Selected text.
Use self-sensing coil technology instead of additional sensors:

1. Depending on the motor manufacturing technology, sometimes it may just be easier and cheaper to use hall sensors, but today you can actually use the motor coils themselves to detect rotor position by back-EMF detection and therefore get rid of the sensors.

http://www.atmel.com/images/doc8012.pdf.

http://cache.freescale.com/files/product/doc/AN1914.pdf

2. The sensor less control has the additional advantage of needing fewer connections. Additionally, you can use every BLDC motor also as a sensor. When there is more resistance to the movement you are trying to perform, the controller must increase the current to get the job done. This current increase is equivalent to the resistance the motor encounters. This way you can get force feedback by a simple current measurement. This could serve to replace pressure and other sensors that would otherwise be used in such cases.

Advantages over brushed motors:

1. Quieter: spins at higher speed inaudible to humans.

Supplied data.
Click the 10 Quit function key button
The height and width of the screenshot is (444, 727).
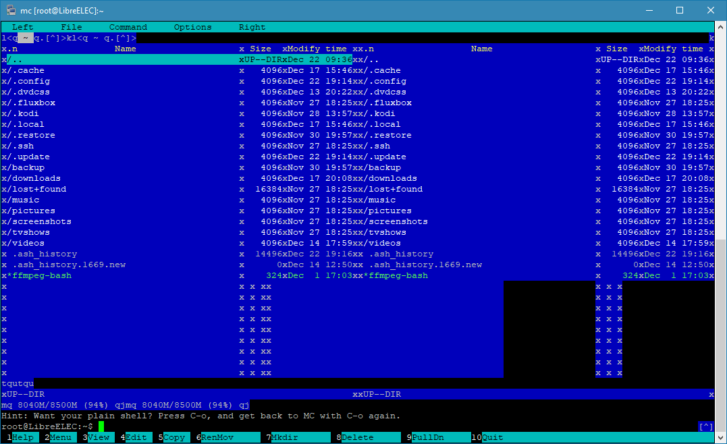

Task brief. Continue the text on BLDC motors from where it stops.

Exercise output.
2. Reliability: no brushes that can break.
3. Higher efficiency: no added resistance to current flow from brushes and lower electromagnetic emissions.
4. Built-in electronics: smooth control over operating range, diagnostics, and configuration.

There is also a Sensor-Less Motor Alternative – No Hall Sensor, Only 3 wires (PWM) and Memory Position from number of rotor spins. Refer http://dare-auto.us/.

Dare Auto using Brushless Motor Technology developed solution for Automotive Powered Retractable Running Board with following Advantages:

• New feature – Wireless interface only needs battery & ground wires.
• New feature – Normal and express dual speed
• New feature – Obstacle detection
• Running change – Self-Contained
• 2x longer life
• 40% lower power consumption suitable for electric vehicles
• 8dB Quieter (~ 3 sones)
• Retrofits in the existing space with fewer wires

BLDC SLOTLESS MOTORS

Motor’s compact structure and low cogging allows slotless BLDC motors to achieve smoother operation at both high and low speeds, more accurate control, higher efficiency, and higher power density.

1. Extremely quick response and high acceleration
2. Quiet Operation
3. High power density
4. Wide speed range (up to 50,000 rpm)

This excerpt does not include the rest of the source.